Arduino Serial Port Confusion

I'm using an Arduino Pro (mini 328) 5v board and am a little confused as to the operation of its serial ports. Specifically, I have no problem reading either the dedicated UART or a NewSoftSerial port using an Arduino USB-to-Serial programming cable (FTDI 5v). BUT when I use a generic Serial-to-USB converter, at first all I got was gibberish. After considerable head scratching and trial and error, I changed my NewSoftSerial initialization code to:

NewSoftSerial mySerial(2, 3, true); // invert serial signal

and - voila - it worked fine. While it was nice to see it working, the solution downright confounds me.

So my question is why do I have to invert the serial signal depending on the Serial-to-USB device? The generic Serial-to-USB converter works fine with some other non-Arduino devices and my terminal settings were identical. Are the signals inverted on the Arduino? Or is there something else going on here?

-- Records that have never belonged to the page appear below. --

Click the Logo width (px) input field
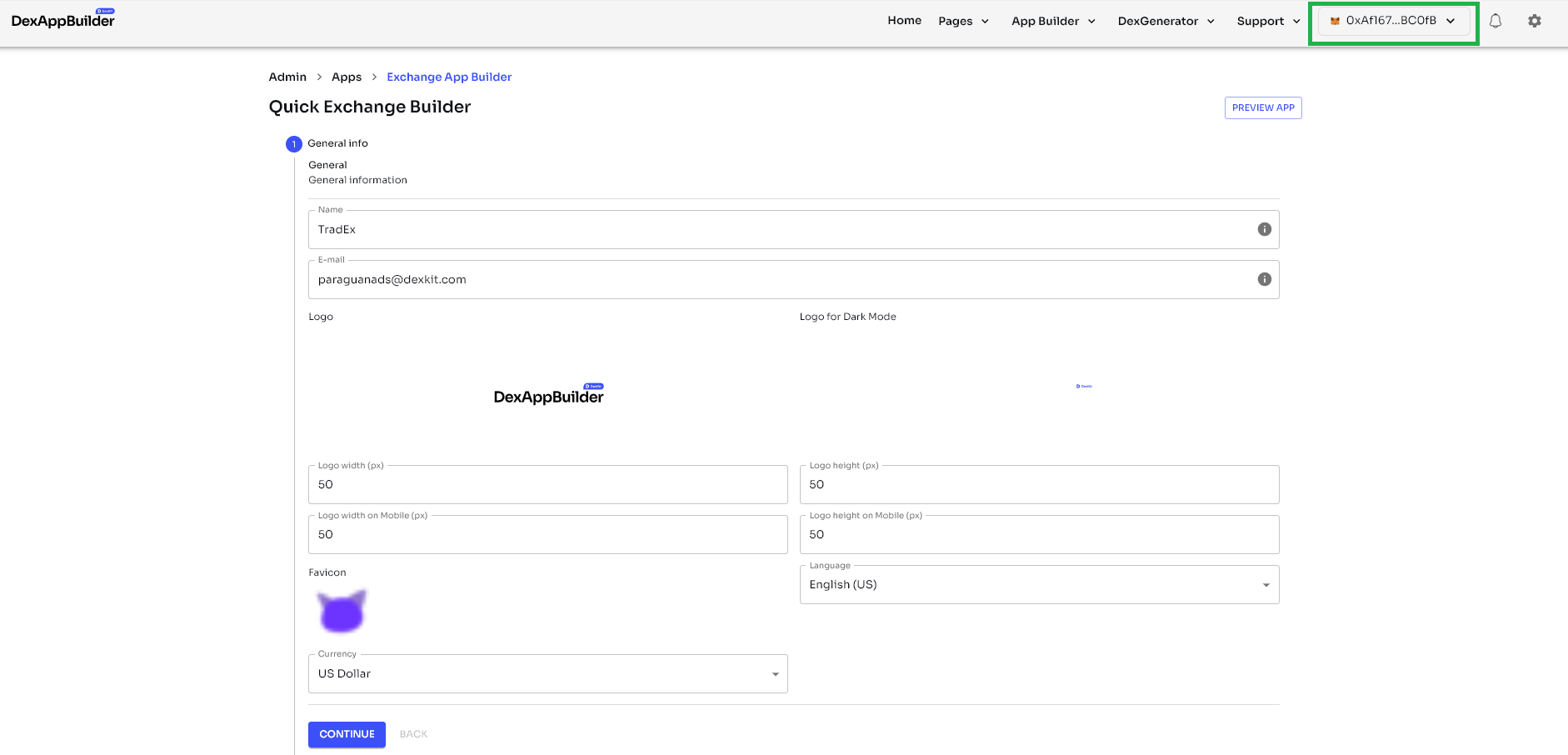1568x755 pixels. click(x=547, y=484)
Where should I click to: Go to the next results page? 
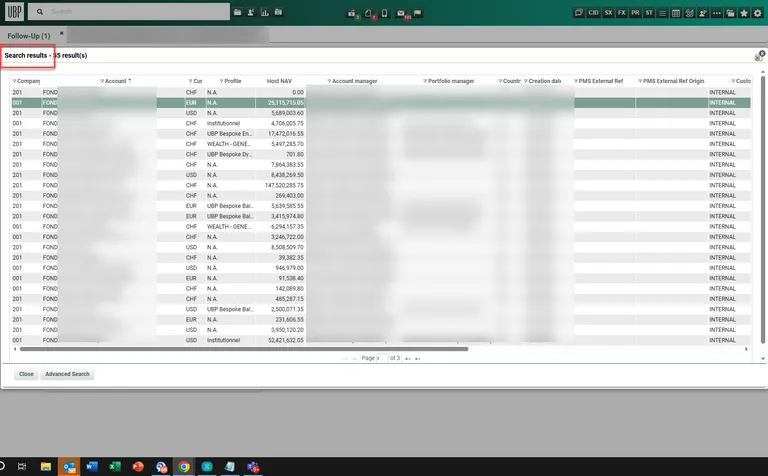pyautogui.click(x=408, y=358)
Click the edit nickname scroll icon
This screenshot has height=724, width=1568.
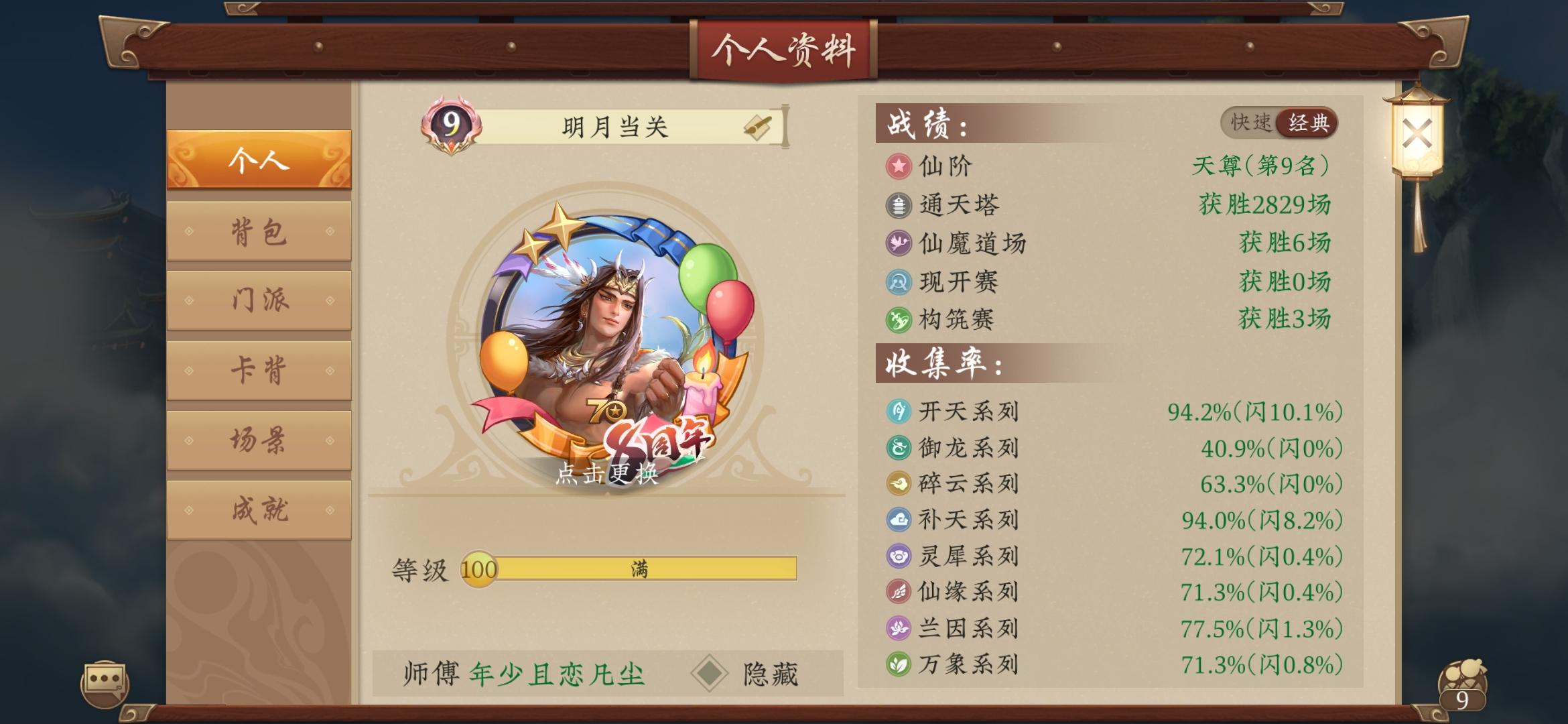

That indeed is a bizzare one. The Arduino TTL serial protocol is a standard one. +5vdc = data bit high/on = Mark condition = stop bit = idle condition, and 0vdc = data bit low/off = space condition = start bit. Why you have a converter that uses an inverted logic is very strange to say the least. 8n1 (8 data bits, no parity bit, 1 stop bit) is also the arduino default serial setup.